Prompt: Please restate, exactly as they appear, only the lines from the one that contains "Expand the organization dropdown list" to the final line of the entries, with no pictures.

Data:
************

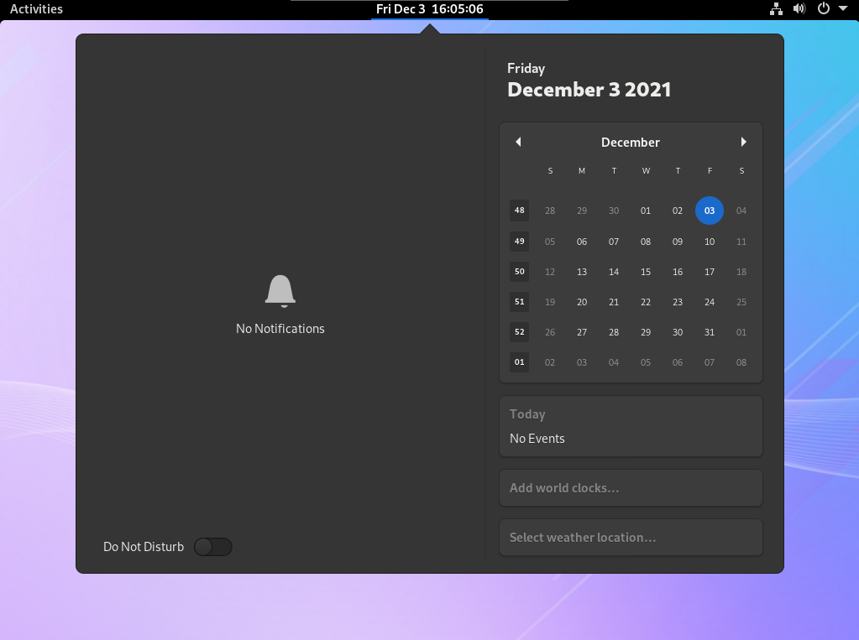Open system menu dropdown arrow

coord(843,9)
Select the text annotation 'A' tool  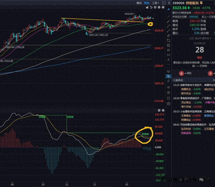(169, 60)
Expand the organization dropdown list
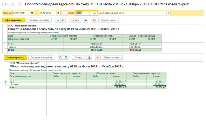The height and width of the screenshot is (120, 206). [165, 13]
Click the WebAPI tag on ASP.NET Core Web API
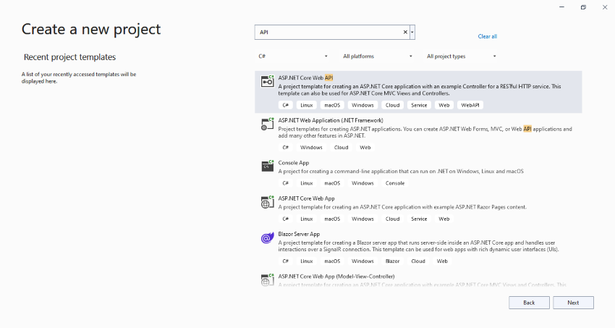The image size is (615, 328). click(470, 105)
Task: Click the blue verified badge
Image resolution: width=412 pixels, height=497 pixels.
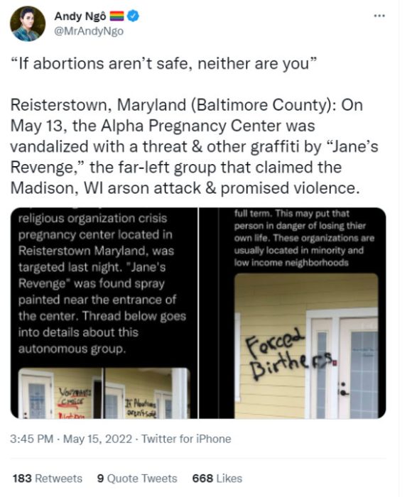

************

Exercise answer:
Expand the organization dropdown list
The height and width of the screenshot is (120, 206). [165, 13]
Click the WebAPI tag on ASP.NET Core Web API
The image size is (615, 328). click(470, 105)
Task: Click the blue verified badge
Image resolution: width=412 pixels, height=497 pixels.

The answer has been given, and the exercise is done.